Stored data
***
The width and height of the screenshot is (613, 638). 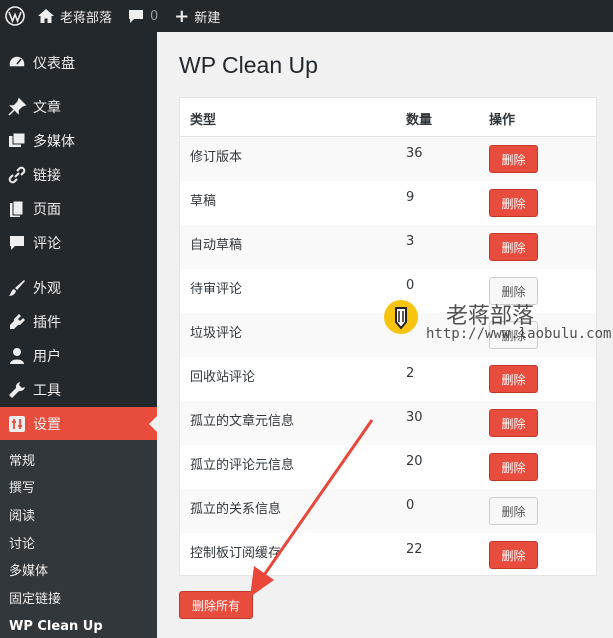 What do you see at coordinates (414, 418) in the screenshot?
I see `row-count: 30` at bounding box center [414, 418].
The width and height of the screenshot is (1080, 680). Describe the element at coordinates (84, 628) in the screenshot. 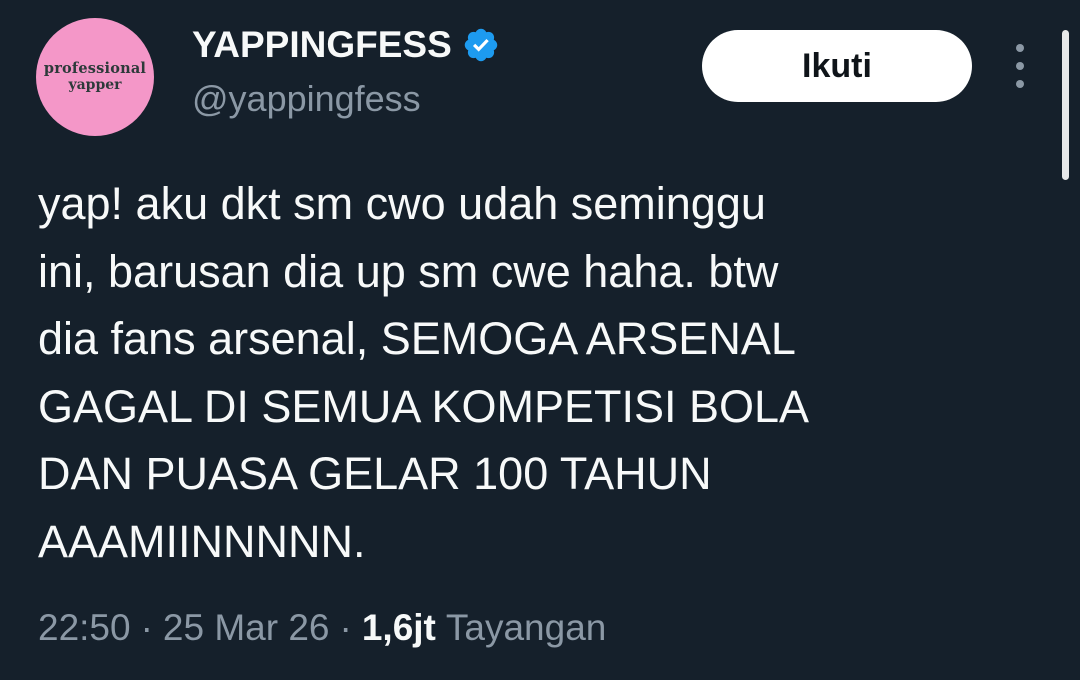

I see `tweet-time: 22:50` at that location.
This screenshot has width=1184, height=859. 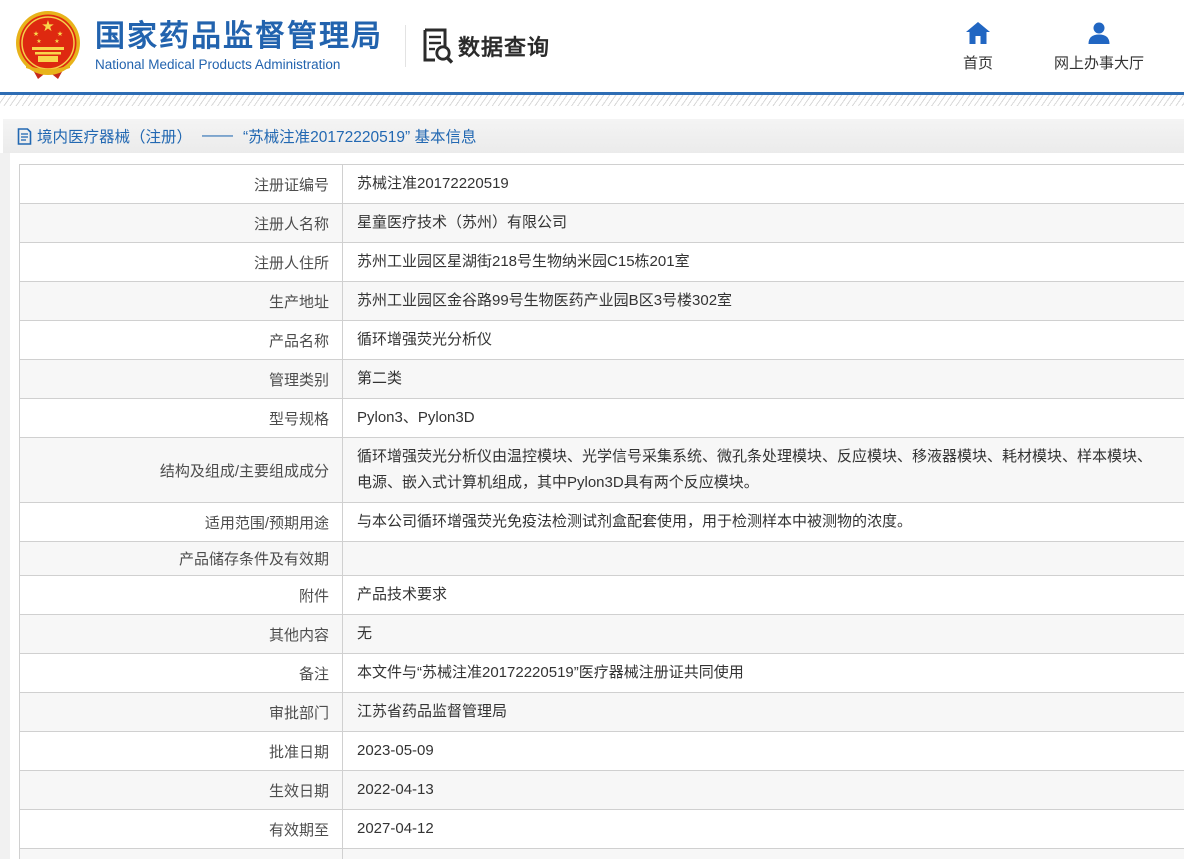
***
■ **TASK DETAILS**:
Can you recast the lines from the one containing "The width and height of the screenshot is (1080, 680)." through the end of the records as a JSON list of strings, one string per line and no blank lines? Leave out the pictures.

■ **RESULT FOR THIS TASK**:
[
  "The width and height of the screenshot is (1080, 680). Describe the element at coordinates (84, 628) in the screenshot. ",
  "I see `tweet-time: 22:50` at that location.",
  "This screenshot has width=1184, height=859. "
]